======== Passage ========
In an affidavit filed as part of a lawsuit alleging that SMRI took the brain of a Freedom, Maine, man without full familial consent, Torrey said: "In connection with my follow-up communications with donors' families, neither Matthew Cyr's professionalism nor the veracity of the consents he obtained was ever questioned."

Later in the affidavit, Torrey called the allegations of improper consent "false and hurtful and they defame both SMRI as an organization and me."

An attorney for Cyr, the contract worker for SMRI, did not return calls seeking comment. Cyr stopped working with SMRI in 2003, according to Torrey's affidavit. Torrey did not specify in the affidavit why Cyr stopped working for the institute. Cyr was employed part time by the Maine medical examiner's office during at least part of the time that he worked for SMRI, Torrey said in the affidavit.

The allegations have sent a shock wave through the national organ research and transplant community, already reeling from revelations of the alleged sale of human corpses in California and the alleged use of bodies for Army land mine tests without family consent in Louisiana.

In April, UCLA suspended its donated body program amid allegations that some of the bodies were sold. And last year, a donor's family sued Tulane University in New Orleans, alleging that the body was shipped to a middleman who sold at least seven bodies to the U.S. Army, which used them in land mine experiments.

Concerns are growing that the incidents will suppress an already stressed market for research organs.

Such high-profile cases put at risk recent gains in encouraging people to donate their organs, said Ronald Zielke, director of the Brain and Tissue Bank for Developmental Disorders at the University of Maryland.

"This is an extraordinarily delicate area. It's like walking on eggshells," Zielke said. "If there's a negative attitude that permeates the country regarding tissue donation, it will be a great disservice to everybody."

The controversy surrounding SMRI's brain bank began in 2003. After A.J. Gagnon died of a prescription drug overdose in his parents' home, his brain arrived at the institute's Bethesda laboratories. It was labeled with a case number -- S-538 -- and frozen and catalogued to await requests from researchers.

For SMRI, the transaction was routine. A phone call that June changed everything.

Lorraine Gagnon rang up an SMRI secretary, saying that the institute had wrongly indicated on correspondence with her that her son was schizophrenic.
========
◆ **Exercise**
According to the passage on the SMRI brain bank controversy, in what year did Cyr stop working with SMRI?
======== Excerpted data ========
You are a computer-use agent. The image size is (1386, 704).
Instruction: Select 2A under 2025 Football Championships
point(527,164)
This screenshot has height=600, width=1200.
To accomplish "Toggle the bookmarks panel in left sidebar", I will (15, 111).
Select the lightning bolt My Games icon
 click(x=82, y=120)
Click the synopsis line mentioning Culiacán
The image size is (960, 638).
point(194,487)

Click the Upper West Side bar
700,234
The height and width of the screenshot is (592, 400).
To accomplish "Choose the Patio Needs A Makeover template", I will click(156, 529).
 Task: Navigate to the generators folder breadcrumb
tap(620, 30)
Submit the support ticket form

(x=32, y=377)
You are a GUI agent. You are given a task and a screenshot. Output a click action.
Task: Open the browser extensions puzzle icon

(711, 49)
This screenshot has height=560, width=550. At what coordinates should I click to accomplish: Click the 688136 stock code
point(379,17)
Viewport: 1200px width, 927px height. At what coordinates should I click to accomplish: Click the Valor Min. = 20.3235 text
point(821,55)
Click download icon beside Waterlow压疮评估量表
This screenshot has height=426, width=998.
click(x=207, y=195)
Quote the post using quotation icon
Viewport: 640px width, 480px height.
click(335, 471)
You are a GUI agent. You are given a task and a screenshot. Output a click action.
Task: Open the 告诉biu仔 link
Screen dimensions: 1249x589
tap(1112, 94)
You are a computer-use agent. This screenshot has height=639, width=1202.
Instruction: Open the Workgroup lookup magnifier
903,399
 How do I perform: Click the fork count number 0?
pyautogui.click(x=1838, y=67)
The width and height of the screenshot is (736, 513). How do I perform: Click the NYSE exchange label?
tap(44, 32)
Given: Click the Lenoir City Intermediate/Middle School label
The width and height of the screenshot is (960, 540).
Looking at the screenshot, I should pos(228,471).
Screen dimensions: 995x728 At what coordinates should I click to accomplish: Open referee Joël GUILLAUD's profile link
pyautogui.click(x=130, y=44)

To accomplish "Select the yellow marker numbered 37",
========
◆ **Written reply**
2003